For the new label requirements, authorities field-tested a variety of images. They found that warnings linking tobacco with death were not particularly effective with Egyptians, because dying is perceived as inevitable anyway. Hopefully the same theory doesn’t hold true with showering. Also, images of diseased lungs left people confused about what was being shown as many perceived it to be a tar and nicotine party.

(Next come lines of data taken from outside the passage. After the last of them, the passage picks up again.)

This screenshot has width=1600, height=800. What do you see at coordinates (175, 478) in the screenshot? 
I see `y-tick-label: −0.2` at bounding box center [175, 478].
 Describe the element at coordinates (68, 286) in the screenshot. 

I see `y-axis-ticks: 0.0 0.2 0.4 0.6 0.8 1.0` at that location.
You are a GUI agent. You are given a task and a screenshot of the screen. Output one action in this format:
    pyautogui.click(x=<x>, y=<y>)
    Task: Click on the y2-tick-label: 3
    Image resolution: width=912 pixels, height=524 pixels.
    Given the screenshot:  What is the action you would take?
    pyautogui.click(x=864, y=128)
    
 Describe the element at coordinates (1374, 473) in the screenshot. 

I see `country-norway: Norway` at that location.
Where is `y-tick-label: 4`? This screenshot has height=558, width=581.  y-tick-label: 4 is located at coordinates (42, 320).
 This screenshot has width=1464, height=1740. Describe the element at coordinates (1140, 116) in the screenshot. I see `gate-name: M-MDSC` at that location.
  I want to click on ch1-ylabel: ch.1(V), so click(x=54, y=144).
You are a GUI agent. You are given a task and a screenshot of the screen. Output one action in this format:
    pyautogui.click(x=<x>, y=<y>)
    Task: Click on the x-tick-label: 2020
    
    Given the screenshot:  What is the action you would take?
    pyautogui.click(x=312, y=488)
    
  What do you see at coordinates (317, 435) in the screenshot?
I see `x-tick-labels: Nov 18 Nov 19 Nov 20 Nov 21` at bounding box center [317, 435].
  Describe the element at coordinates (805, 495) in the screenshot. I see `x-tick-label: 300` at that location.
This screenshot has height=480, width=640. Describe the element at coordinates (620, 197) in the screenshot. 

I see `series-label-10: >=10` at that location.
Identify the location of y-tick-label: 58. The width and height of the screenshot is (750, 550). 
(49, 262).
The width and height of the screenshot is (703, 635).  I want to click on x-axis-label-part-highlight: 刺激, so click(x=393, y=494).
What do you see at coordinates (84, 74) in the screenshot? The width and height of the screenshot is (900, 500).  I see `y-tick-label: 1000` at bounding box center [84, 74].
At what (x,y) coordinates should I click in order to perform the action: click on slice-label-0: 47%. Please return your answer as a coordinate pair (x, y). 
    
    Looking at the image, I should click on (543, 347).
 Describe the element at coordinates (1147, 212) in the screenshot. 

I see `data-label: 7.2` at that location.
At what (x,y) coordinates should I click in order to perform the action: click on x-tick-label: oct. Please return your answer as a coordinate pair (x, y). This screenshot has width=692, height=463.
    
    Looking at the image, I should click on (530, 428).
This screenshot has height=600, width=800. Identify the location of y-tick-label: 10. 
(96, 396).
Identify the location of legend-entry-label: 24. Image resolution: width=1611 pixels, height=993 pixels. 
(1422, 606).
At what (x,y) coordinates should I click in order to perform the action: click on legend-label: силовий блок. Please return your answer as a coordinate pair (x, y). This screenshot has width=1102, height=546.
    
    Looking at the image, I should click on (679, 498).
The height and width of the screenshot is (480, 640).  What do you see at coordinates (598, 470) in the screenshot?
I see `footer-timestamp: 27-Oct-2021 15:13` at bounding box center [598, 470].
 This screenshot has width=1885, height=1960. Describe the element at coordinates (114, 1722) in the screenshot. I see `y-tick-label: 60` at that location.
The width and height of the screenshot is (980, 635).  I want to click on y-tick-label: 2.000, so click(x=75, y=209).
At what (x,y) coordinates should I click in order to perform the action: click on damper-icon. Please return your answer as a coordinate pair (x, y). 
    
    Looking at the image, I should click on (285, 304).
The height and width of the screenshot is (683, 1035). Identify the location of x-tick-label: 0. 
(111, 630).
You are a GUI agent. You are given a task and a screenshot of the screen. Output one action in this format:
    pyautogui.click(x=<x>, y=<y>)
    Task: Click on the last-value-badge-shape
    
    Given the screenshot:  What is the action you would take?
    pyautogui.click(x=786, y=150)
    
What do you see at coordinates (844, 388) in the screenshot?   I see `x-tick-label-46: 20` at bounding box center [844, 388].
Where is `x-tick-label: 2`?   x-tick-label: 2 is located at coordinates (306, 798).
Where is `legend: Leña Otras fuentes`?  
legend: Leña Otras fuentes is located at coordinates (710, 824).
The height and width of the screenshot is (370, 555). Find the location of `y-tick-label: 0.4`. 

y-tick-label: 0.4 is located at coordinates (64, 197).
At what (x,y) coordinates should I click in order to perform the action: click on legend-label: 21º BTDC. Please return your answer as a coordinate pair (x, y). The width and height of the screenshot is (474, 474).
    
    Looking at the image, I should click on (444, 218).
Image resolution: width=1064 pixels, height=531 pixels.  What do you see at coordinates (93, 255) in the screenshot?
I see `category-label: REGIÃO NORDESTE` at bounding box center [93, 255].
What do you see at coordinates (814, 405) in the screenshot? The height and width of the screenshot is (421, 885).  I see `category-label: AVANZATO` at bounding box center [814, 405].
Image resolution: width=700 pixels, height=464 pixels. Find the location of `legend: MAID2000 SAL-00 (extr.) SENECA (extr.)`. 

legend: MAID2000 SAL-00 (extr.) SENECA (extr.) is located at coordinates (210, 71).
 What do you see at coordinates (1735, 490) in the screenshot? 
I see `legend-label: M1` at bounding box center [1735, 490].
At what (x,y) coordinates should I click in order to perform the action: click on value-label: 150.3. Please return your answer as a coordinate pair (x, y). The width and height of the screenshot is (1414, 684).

Instead, the new warnings focus on threats to health and, particularly, to family, like the effect on children and pregnant women and the risk of impotence. “We need something to give the smokers a shock that they are in great danger,” said Dr. Mohammed Mehrez, head of the tobacco control department. I’m with you, Doc. I believe it all comes down to the words of “The Honeymooner’s” Ralph Kramden when asked by his pal Ed Norton, “Mind if I smoke?” Replied Ralph, “I don’t care if you burn.”
That’s our health news for the week. Tune in again Monday when we’ll go back in the time tunnel and check out some more classic photos from when I was still dealing with film hesitation. Now, I click away like Madonna at a Kabala retreat in the Catskills. So have a beautiful weekend, enjoy the colors of the cliff and let’s hope the fires fade in California. Aloha, mahalo, thank you firefighters and I’m outta here.